The first half was one of guts and relish and hunger. Courage, fortitude, bodies on the line. I wanted our players to stand up and be counted, cross the white line, step up to the plate and approach the line of scrimmage. And I think we did that.
It's a very thin line between blazing the ball over the bar and tapping it in, and it's not a line we have crossed courageously enough or consistently enough in recent weeks. 78% of our efforts have ended up in the crowd, 12% have rolled into the keeper's cap, 5% have been patted round the post and 3.5% have worried the woodwork.

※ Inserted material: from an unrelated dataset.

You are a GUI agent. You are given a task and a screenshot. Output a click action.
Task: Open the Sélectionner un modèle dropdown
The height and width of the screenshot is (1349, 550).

We're talking hairline margins, wafer-thin fractions, but that's what we have to overcome if we want to win f'ball'm'ches. And believe me, I want to win f'ball'm'ches.
But sometimes, despite your best efforts and your guts, determination and fiddling about with a spreadsheet on the train, you're left waiting for the officials to see what you see, and give what you think they should give. But all too often, they seem to see and give something else entirely.
For the second half we were forced to regroup, obviously. Me and the lads talked about one or two things during the break, including a book I've been reading, but also what we might do in the second half.
Belief, strength, conviction. Valour. Those are 3, maybe 4 words I like to use around about this time in the match report.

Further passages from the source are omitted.